Kami tatap wajah para kiai itu, mencari kepastian dalam mata mereka.

“Baiklah,” tegas kami, “kalian kami beri waktu satu bulan. Bila selama itu kalian tak
bisa mendatangkan Jibril bagi kami, kami akan membikin perhitungan sendiri…”

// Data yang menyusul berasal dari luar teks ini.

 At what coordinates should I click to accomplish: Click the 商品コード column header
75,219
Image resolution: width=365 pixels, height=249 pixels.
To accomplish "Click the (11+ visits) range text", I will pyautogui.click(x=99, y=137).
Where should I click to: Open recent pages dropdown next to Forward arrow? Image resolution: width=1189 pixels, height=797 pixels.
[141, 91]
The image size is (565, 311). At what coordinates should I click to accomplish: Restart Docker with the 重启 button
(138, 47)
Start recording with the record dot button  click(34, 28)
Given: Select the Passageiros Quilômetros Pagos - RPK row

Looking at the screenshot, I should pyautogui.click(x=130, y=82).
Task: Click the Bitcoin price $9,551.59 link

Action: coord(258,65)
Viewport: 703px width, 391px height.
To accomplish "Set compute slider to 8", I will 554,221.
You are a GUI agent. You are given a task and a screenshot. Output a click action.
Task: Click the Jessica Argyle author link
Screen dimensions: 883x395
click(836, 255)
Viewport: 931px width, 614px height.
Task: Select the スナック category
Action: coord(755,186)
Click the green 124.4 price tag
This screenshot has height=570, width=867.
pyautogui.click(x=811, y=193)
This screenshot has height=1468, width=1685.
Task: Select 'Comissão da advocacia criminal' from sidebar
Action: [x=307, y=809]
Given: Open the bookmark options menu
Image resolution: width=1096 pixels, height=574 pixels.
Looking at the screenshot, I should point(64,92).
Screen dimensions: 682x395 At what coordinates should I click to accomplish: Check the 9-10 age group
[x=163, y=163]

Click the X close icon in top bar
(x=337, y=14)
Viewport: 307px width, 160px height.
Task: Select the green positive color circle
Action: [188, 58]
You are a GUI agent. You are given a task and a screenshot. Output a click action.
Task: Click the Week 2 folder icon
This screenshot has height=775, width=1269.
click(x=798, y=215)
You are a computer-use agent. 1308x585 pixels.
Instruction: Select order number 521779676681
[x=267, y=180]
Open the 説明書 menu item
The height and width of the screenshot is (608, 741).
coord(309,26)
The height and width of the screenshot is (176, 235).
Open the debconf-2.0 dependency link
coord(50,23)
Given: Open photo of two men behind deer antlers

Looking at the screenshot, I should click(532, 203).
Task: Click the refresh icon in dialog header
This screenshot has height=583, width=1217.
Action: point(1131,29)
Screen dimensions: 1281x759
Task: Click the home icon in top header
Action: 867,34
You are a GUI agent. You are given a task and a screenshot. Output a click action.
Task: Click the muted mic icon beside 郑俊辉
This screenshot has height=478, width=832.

Mereka, para kiai itu, kami giring ke sebuah istana kami yang paling megah. Tetapi
mereka menolak, dan meminta kami untuk membawa mereka ke sebuah kaki bukit dimana
ada sebuah masjid kecil di pinggir hutan. Kami turut kemauan mereka, meski sesungguhnya
heran. Apalagi ketika kami melihat sendiri masjid itu. Benar-benar masjid kecil yang tak
terawat. Seluruh bangunan itu terbuat dari pelepah kayu, telah lapuk. Luasnya tak lebih dari
lima kali lima tombak. Bagaimana tempat sekecil itu menampung jutaan kiai yang kami
himpun dari seluruh penjuru ini.
“Kalian jangan bercanda!” teriak kami.

“Kalianlah yang bercanda, dengan meminta kami mendatangkan Jibril.”

“Baiklah…”

Lantas kami membiarkan satu persatu para kiai itu masuk masjid kecil itu, membuat
kami begitu ternganga, ketika hampir separo dari jutaan kiai itu sudah masuk ke dalam
masjid, tetapi masjid itu tak juga penuh. Pintu itu terbuka untuk menerima siapa pun masuk
ke dalamnya. Barisan kiai masih antri di depan masjid itu, bekelok-kelok mengikuti gigir
bukit, seperti barisan semut yang begitu tertib menuju lubang sarang mereka. Jutaan kiai
masuk ke dalam masjid yang bagi kami hanya cukup untuk tidur dua puluh orang, itu pun
pasti sudah berhimpitan, bagaimana mungkin? Tapi, itulah yang kami saksikan. Sampai
kemudian semua kiai telah masuk dalam masjid itu. Dan kami mendengar gema dzikir dari
dalam sana, mengalun menidurkan rerumputan, sepanjang hari sepanjang malam. Gema itu
melambung, menyentuh langit. Kadang kami merasa ada yang menggemericik dalam hati
kami karena gema itu. Seperti batang-batang pohon yang bergoyang itu, seperti daun yang
melayang-layang itu, yang hanyut dibuai dzikir para kiai. Kami memagarbetis masjid itu, tak
membiarkan seekor tikus pun lolos dari amatan kami. Kami tak mau kecolongan. Kami tak
mau ditipu para kiai itu, jangan-jangan semua itu sihir belaka. Kami terus berjaga, takut
mereka akan keluar dan meloloskan diri ketika kami tertidur.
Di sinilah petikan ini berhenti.